> Exercise requirements
Report how many lines of the entries below contain the word "pixel", and nothing more.
□ □ □ □
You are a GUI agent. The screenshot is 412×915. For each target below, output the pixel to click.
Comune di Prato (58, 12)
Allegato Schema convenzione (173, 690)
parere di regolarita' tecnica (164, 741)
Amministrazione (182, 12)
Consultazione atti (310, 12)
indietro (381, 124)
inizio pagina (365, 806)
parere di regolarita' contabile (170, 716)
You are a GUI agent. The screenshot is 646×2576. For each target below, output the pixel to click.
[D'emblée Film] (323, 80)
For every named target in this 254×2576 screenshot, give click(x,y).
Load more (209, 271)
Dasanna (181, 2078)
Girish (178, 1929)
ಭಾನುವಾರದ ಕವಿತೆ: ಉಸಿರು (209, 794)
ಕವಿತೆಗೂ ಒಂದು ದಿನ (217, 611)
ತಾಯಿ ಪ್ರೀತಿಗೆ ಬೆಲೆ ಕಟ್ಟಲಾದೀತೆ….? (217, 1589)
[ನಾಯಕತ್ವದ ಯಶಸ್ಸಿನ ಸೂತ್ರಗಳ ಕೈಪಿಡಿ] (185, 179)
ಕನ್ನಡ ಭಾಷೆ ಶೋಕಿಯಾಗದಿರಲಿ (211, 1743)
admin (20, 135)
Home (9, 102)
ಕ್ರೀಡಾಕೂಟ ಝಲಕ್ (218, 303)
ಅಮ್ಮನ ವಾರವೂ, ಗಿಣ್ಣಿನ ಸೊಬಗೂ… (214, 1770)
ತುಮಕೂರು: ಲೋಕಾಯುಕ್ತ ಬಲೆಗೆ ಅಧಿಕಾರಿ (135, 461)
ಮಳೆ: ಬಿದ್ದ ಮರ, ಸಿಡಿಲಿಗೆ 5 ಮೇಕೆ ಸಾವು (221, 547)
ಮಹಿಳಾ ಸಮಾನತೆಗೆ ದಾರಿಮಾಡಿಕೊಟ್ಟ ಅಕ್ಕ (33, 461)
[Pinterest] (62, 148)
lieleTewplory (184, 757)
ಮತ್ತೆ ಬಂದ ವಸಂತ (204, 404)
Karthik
□ □ □ □
> Solution for this problem
2